__EXERCISE BRIEF__.
The lines from the one containing "Task: Edit the Display Activation settings" through the last line below, both ends included, must be reproduced exactly, with no pictures.

Stored data entries:
= = = = = = =

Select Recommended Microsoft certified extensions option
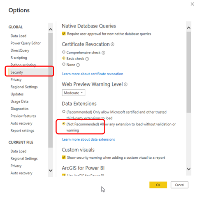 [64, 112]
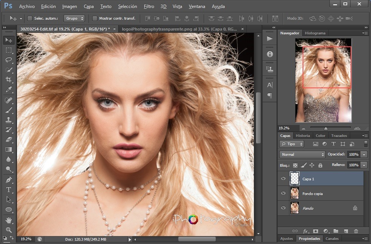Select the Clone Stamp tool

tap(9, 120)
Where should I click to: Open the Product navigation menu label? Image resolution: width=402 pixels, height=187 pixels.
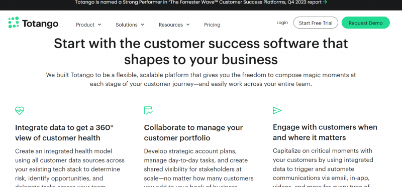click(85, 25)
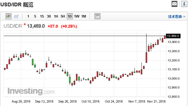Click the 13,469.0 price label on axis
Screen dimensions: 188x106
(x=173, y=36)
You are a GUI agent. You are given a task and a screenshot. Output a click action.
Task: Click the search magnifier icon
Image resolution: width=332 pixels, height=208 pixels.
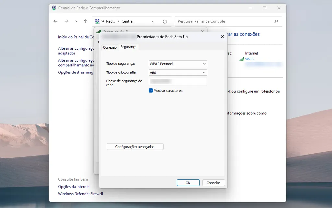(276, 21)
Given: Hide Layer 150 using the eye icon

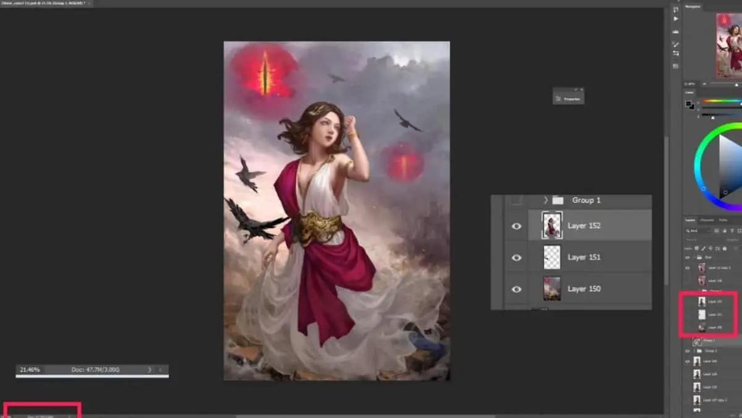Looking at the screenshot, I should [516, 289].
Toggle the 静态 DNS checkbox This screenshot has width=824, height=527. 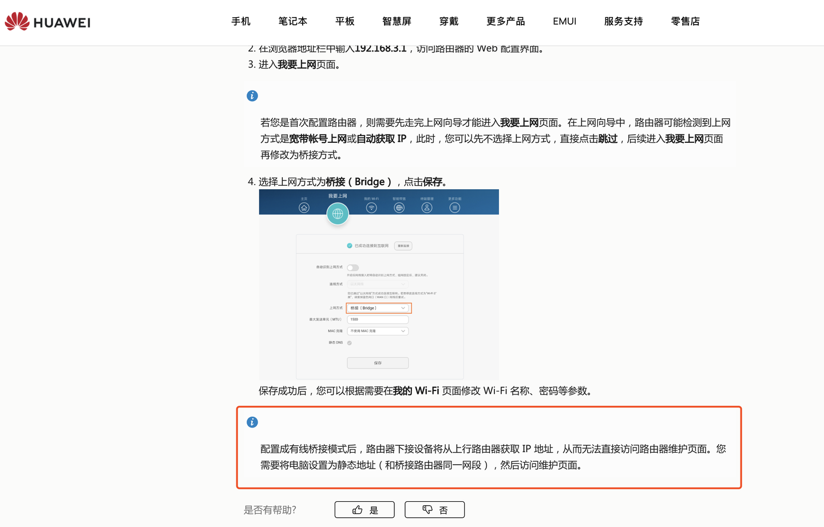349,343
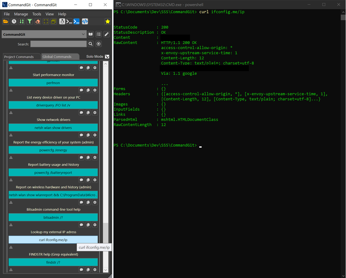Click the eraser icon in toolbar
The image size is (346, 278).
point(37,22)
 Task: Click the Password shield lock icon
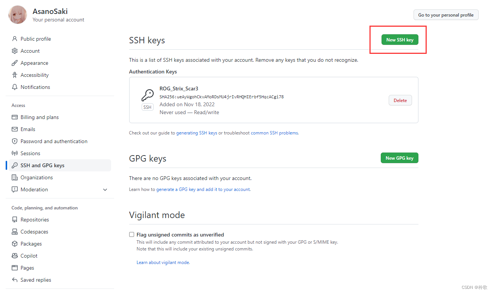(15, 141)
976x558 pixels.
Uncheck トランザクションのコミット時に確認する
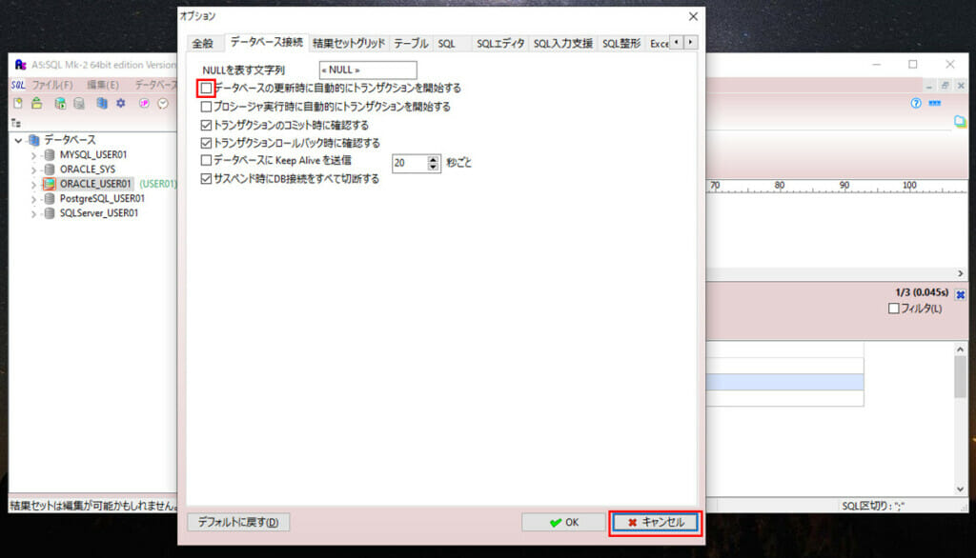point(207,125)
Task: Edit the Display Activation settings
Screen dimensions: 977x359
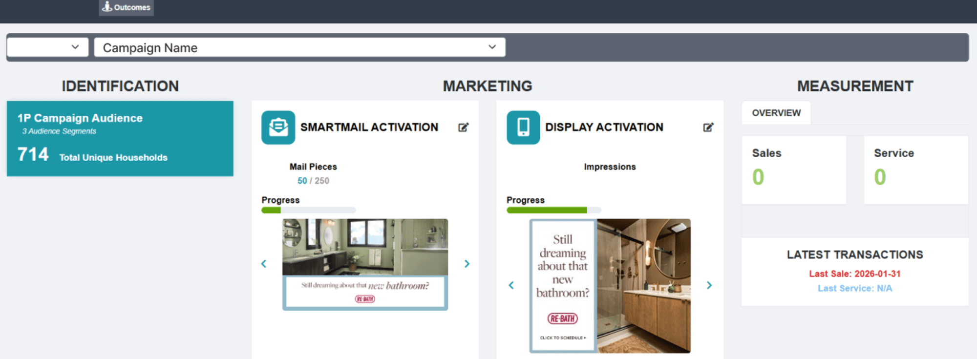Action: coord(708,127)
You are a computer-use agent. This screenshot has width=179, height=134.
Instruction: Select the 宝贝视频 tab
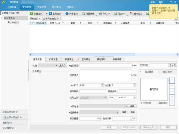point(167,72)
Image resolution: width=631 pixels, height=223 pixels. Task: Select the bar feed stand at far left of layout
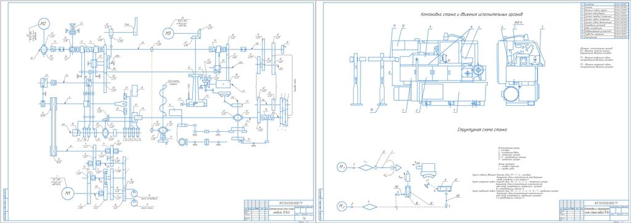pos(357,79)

= = = = = = =

__SOLUTION TO THIS TASK__.
Task: Edit the Display Activation settings
Screen dimensions: 977x359
Action: coord(708,127)
You are a computer-use agent. This screenshot has width=179, height=134.
Instruction: Select the 宝贝视频 tab
point(167,72)
Image resolution: width=631 pixels, height=223 pixels. Task: Select the bar feed stand at far left of layout
pos(357,79)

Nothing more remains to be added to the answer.